Iowa State University economist Chad Hart grew up in southwest Missouri where his parents ran a small meat locker for several decades and he says running a meat locker is hard work. “You’re not only doing that physical work, but maintaining that customer base has been difficult, so when you think about it, we saw these small town locker plants disappear due to one — the physicality of the work — and two — the economics that drove larger and larger facilities to be built.”

Finding people capable of doing the work in a meat locker will be difficult, according to Hart.

“It is a very labor intensive business, especially when you’re doing it on a small scale and that can be difficult for folks, especially as we’ve transitioned to labor that is specialized and less — let’s call it brute force hard labor, which is what small town meat processing was,” Hart says. “I remember with my parents’ locker plant, you’re talking about horsing around sides of meat.”

A side of beef is usually between 400 and 500 pounds.
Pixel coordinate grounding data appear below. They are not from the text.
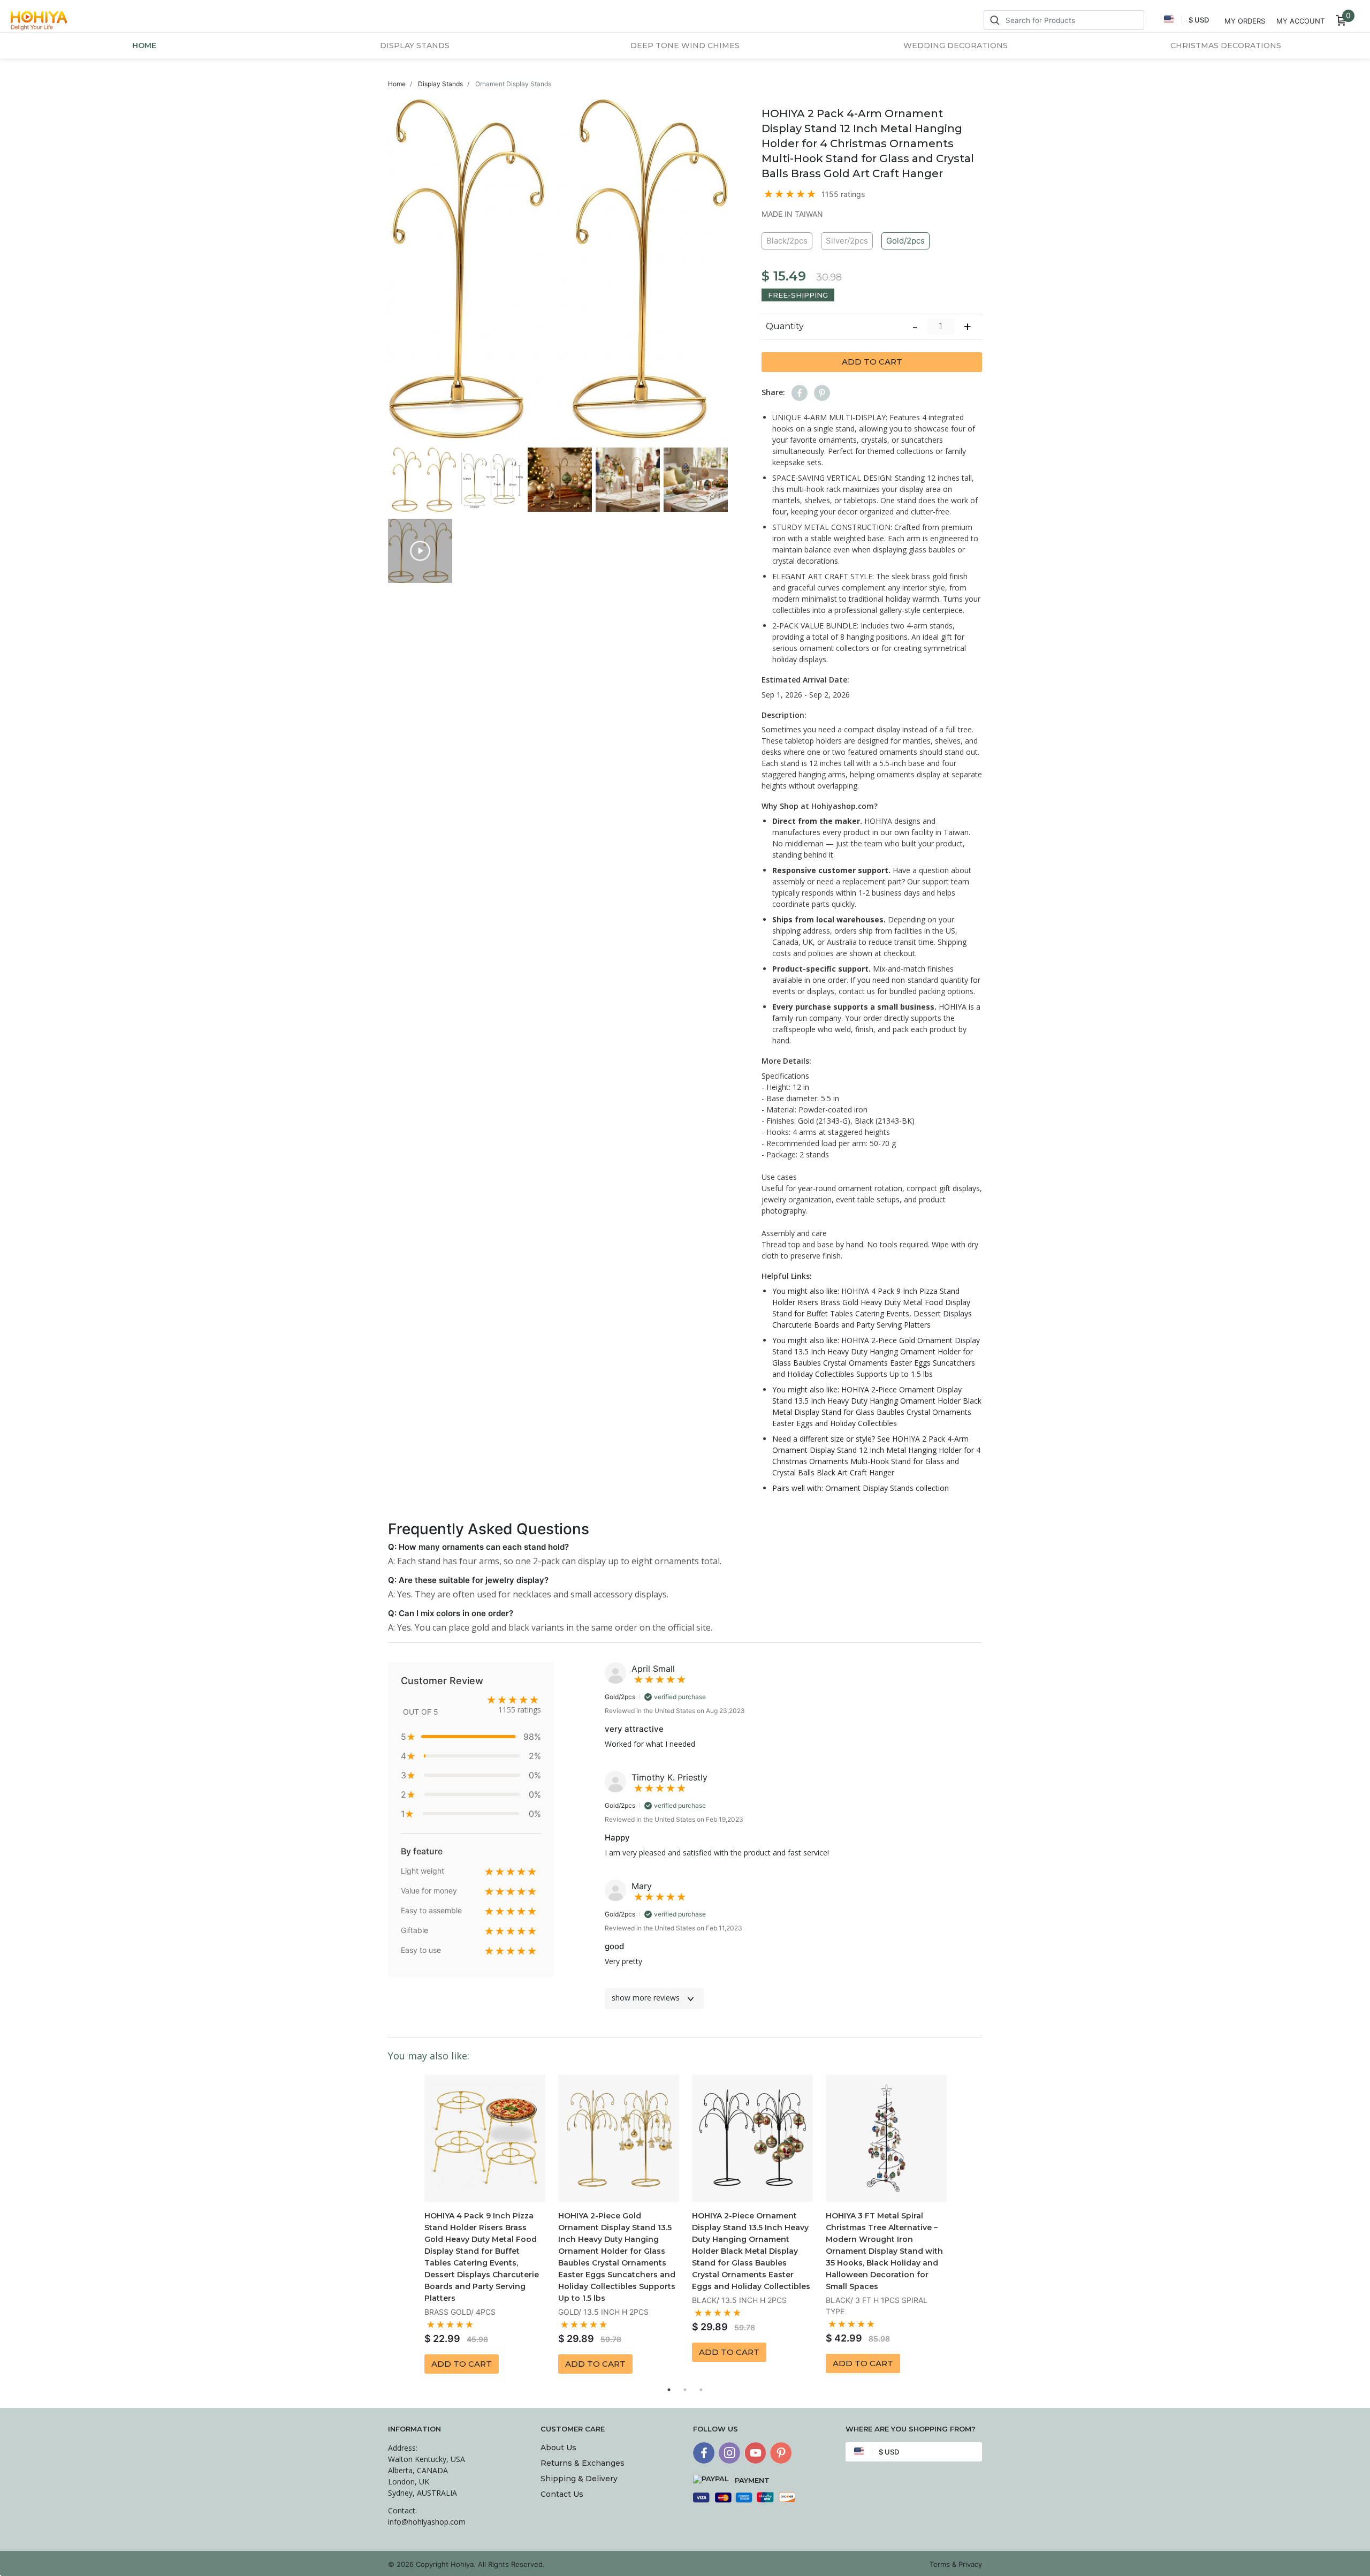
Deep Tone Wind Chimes (685, 45)
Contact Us (562, 2494)
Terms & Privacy (956, 2564)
A whole pig routinely weighs between 150 and 200 pounds. The other conundrum for meat lockers is building a customer base willing to pay more for locally raised and processed meat — since meat from the four large corporate processors will cost less per pound.

“If you’re just competing on the commodity scale and working against your Cargills and your JBSes, you’re never going to be able to beat them on the low-cost scale,” Hart says, “so you have to offer something more.”

Securing repeat customers is key for meat lockers.

“The problem’s going to be that just like smaller plants disappeared in the past, it’s likely a lot of these that are started up under these grants will likely to disappear going into the future unless they can figure out to specialize themselves within that local market to help drive demand for their services, reaching out to their cattle producers and hog producers in that area and saying: ‘Hey, bring your animals to us. Allow us to process them,’” Hart says. “…And can we benefit from the local food movement to truly drive that business?”

Hart made his comments during a recent appearance on Iowa Press on Iowa PBS.